Let us analyze the problem at hand, tags are assigned by the user and are based on the contents of blog according to the perception of the individuals assigning them. According to the distributional hypothesis of linguistics (Harris, 1954) we can say that words expressing similar meanings tend to occur near each-other in similar contexts. If we are to believe the users for their tags then we can assume that the different blogs with similar or same meaning tags will contain similar words. Now if they contain similar words, then question it poses to us is, can we infer using our knowledge of Natural Language Processing that these blogs will exibit similar tags or will be classified under same tag set or tag cloud.

Why are we doing this? There is a lot of text tagged these days and also there is a lot text and other material available on the web that is not tagged. So the aim of the method is to be able to classify that text under some tags may be at a lower priority level or something that will enable the discovery of that text as well based on the tags search. I prefer tag based search as it is more directed than key word based one.

This challenge relates to the classical problem of Natural Language Processing, the “Text classification problem” and we will try and survey if some of the proposed solutions for this and similar problems like Word Sense Disambiguation and similarity measure problems.
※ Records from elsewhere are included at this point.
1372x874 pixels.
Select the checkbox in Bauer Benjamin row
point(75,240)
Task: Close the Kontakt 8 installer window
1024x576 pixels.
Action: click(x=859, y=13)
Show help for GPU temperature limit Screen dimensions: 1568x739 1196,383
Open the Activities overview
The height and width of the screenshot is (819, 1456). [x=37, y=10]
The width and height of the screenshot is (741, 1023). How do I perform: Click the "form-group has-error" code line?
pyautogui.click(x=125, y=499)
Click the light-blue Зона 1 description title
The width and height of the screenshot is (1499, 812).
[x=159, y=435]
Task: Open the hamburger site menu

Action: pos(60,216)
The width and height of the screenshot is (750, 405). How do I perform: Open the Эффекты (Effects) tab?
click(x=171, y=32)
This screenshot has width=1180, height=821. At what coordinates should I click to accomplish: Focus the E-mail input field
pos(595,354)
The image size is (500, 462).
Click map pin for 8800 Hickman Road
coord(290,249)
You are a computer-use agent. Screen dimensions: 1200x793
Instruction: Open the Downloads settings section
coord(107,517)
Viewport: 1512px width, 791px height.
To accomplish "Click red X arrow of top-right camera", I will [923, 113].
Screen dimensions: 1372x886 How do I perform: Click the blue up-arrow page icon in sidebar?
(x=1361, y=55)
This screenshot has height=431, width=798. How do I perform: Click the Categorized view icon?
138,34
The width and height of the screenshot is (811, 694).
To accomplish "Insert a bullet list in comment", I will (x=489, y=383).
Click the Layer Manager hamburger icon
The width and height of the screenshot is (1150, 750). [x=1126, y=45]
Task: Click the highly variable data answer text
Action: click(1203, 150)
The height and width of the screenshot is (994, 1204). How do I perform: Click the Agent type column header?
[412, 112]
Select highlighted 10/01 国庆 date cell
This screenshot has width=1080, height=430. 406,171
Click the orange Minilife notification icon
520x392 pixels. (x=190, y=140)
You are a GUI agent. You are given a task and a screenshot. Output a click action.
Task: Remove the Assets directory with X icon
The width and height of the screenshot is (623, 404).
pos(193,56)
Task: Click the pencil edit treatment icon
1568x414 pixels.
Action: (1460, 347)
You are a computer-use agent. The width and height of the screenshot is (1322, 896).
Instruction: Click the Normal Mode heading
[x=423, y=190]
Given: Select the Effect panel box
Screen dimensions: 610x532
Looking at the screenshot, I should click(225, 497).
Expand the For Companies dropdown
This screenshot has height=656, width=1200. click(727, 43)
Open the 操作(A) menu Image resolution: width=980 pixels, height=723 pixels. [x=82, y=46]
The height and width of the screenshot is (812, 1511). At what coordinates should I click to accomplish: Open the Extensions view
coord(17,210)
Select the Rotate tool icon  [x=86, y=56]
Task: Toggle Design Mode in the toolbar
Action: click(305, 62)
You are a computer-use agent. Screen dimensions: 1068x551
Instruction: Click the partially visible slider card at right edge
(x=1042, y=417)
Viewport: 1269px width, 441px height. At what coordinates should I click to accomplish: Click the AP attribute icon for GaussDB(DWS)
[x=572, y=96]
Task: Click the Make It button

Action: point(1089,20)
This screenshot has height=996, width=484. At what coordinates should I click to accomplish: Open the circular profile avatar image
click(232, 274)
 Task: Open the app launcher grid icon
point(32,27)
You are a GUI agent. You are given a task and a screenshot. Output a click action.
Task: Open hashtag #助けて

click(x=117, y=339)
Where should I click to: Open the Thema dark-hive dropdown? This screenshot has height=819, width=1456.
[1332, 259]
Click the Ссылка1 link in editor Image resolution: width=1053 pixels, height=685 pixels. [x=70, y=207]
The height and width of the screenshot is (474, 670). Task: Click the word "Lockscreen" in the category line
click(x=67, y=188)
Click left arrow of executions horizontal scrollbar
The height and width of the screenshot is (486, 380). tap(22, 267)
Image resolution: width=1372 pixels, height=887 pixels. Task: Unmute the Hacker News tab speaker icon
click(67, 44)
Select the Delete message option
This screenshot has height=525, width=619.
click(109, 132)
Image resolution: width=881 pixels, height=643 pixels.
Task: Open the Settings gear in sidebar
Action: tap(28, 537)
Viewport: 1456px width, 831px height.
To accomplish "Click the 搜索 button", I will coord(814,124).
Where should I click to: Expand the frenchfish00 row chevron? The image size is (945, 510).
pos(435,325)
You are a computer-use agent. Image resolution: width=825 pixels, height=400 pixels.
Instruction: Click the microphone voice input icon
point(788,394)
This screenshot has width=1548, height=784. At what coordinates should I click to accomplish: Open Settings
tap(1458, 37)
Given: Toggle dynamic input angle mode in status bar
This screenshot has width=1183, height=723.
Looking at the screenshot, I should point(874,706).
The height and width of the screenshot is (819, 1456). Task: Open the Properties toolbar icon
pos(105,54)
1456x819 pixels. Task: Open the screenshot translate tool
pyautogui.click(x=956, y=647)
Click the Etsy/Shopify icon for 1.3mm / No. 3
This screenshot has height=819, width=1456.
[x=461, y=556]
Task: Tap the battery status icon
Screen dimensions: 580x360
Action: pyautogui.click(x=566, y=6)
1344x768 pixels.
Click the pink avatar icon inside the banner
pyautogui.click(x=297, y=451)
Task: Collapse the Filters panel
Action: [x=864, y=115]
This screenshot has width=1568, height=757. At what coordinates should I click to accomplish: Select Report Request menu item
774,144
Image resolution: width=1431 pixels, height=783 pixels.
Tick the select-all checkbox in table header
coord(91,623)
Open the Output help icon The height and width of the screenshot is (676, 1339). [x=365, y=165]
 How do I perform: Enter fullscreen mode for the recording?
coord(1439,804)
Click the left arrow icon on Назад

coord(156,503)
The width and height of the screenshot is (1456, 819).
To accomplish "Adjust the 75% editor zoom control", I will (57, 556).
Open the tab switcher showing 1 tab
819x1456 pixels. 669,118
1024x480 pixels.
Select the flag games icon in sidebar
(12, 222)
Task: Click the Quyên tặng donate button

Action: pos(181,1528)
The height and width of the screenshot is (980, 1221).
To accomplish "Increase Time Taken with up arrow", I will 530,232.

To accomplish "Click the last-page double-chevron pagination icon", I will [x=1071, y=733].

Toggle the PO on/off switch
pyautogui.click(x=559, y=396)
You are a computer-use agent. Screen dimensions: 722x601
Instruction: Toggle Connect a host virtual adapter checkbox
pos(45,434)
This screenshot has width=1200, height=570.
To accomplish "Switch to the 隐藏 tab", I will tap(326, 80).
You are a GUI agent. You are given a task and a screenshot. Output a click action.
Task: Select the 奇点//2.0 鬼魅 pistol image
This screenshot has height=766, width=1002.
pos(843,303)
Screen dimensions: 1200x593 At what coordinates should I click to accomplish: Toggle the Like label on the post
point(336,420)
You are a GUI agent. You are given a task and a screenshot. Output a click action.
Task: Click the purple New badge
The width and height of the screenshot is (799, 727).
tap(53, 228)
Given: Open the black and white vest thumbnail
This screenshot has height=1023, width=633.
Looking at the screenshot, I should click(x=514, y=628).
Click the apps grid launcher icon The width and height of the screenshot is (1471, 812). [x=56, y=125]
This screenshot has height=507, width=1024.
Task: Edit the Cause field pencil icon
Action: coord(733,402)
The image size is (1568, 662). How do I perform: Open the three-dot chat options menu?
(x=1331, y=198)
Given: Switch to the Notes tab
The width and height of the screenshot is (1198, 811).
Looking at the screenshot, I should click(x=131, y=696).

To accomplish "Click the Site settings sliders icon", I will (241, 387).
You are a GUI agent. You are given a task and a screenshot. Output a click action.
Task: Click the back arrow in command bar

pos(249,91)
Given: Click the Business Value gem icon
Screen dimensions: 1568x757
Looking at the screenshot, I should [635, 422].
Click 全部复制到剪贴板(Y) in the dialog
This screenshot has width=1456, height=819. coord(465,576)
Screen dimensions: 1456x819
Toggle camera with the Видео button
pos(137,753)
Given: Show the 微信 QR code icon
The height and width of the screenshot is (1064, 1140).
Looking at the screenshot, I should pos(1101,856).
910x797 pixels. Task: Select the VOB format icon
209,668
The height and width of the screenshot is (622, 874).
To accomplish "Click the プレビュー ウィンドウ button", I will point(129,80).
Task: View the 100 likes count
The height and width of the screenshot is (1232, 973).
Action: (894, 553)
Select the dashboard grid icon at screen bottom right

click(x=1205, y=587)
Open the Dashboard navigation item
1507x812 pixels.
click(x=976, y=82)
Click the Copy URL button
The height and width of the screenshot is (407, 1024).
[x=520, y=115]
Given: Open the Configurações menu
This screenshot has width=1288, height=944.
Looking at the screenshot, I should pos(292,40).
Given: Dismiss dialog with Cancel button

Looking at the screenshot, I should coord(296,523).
For our discussion here let us concentrate on the word vector based methods, WSD or similarity measure. For further discussion here I have a few methods in mind, which are as follows:-

1. Lesks method – one of the very old papers in WSD.

2. Using Co-occurrence vectors to find similarity of word vectors. – Niwa & Nitta 1996, and Wilk’s algorithm.

3. H. Sch¨utze, Automatic word sense discrimination. Computational Linguistics. 1998.

4. Using Wordnet based context vectors to estimate semantic relatedness of concepts. (Patwardhan, Pedersen 2006).